● **Data entries**:
++++

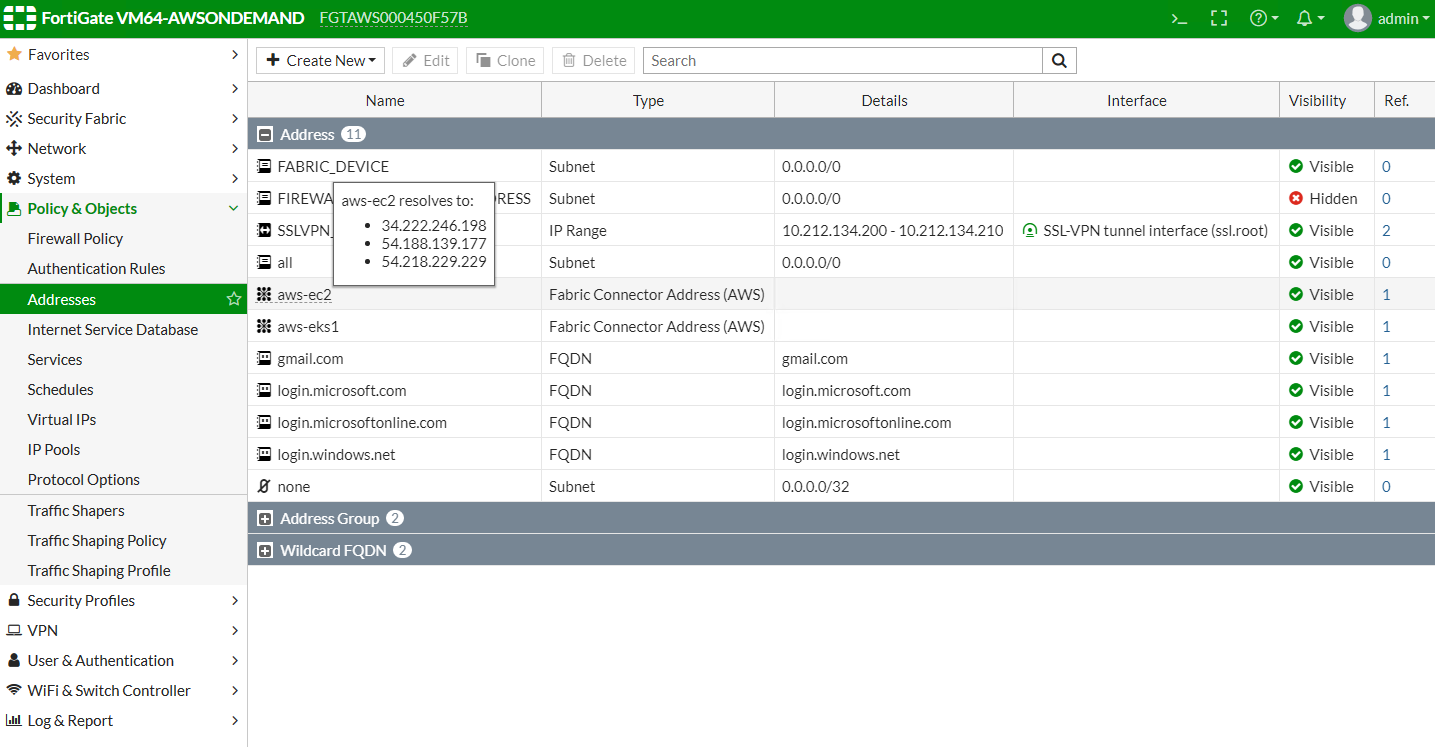The width and height of the screenshot is (1435, 747).
Task: Open the Create New dropdown
Action: [x=321, y=61]
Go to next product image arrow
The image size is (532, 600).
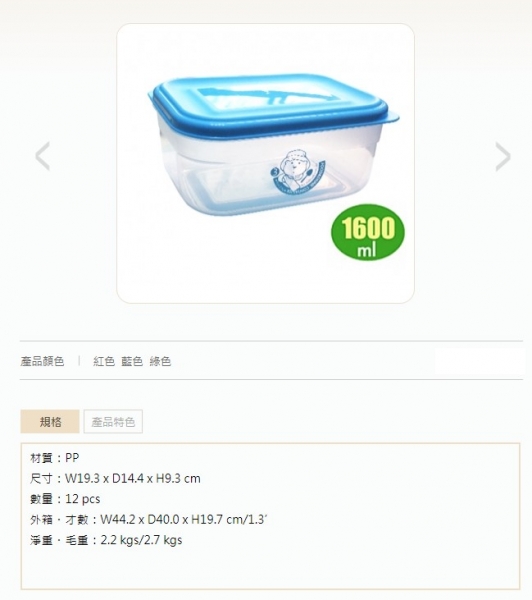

++++

Only the lines from the one holding "Go to next product image arrow" through the end of the data are to be printed, exactly as they stand and with no pictures.

Go to next product image arrow
The image size is (532, 600).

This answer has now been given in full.